▸ Supplied records:
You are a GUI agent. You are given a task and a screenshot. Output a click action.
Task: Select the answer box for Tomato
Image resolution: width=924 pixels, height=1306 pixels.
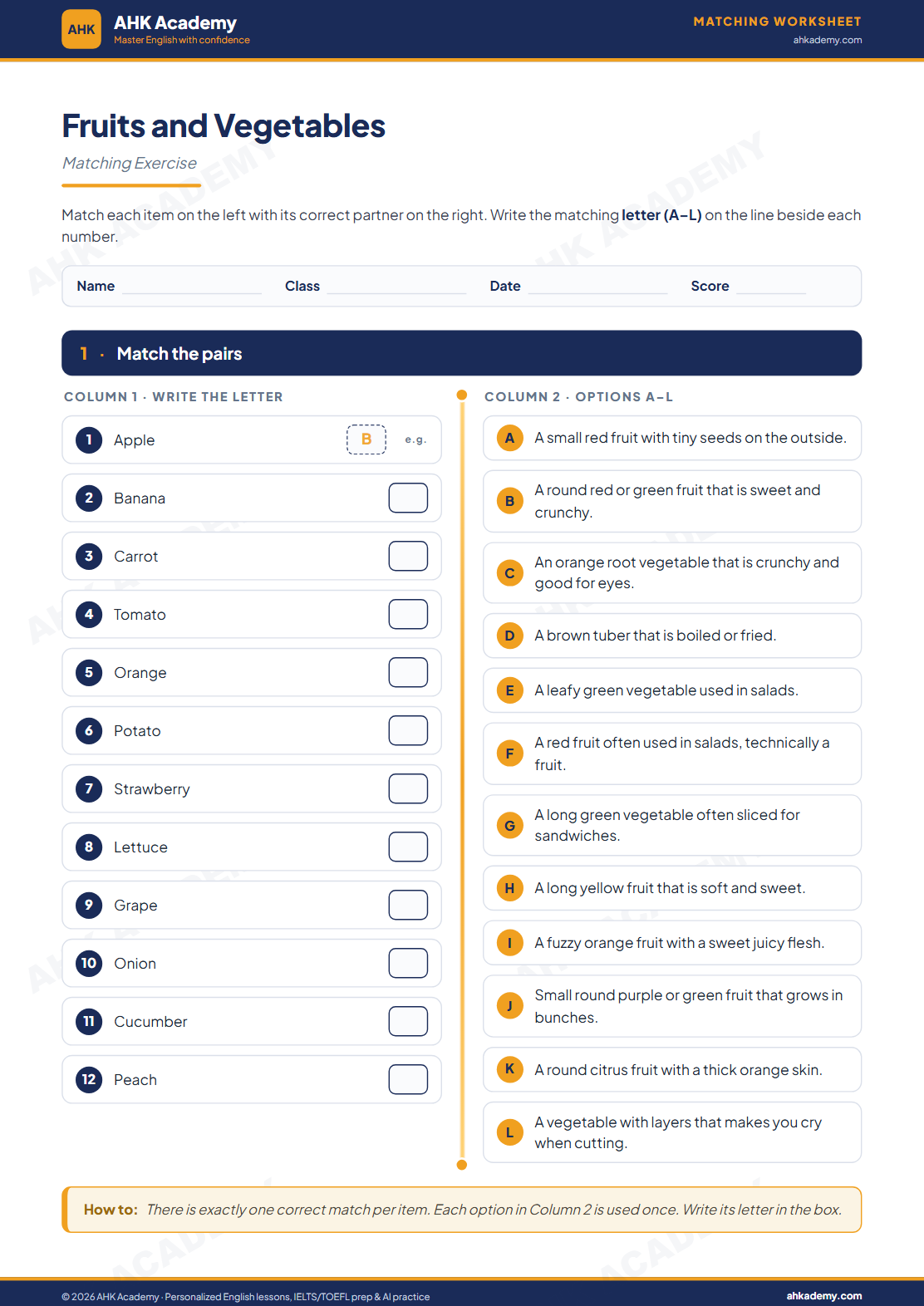pos(408,614)
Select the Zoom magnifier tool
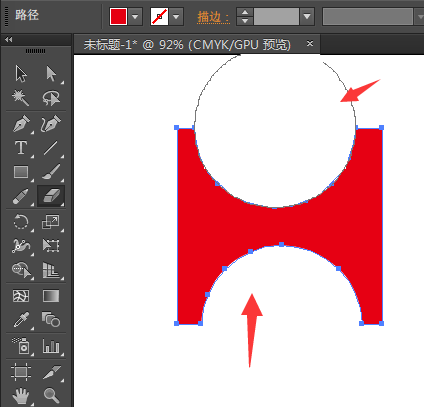 51,395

▸ What you should do:
Copy out all of the data above with "Select" swapped for "Choose" each time it appears, changing nothing else. Leave out the pictures.

▸ Response:
You are a GUI agent. You are given a task and a screenshot. Output a click action.
Task: Choose the answer box for Tomato
Image resolution: width=924 pixels, height=1306 pixels.
pos(408,614)
Choose the Zoom magnifier tool
 51,395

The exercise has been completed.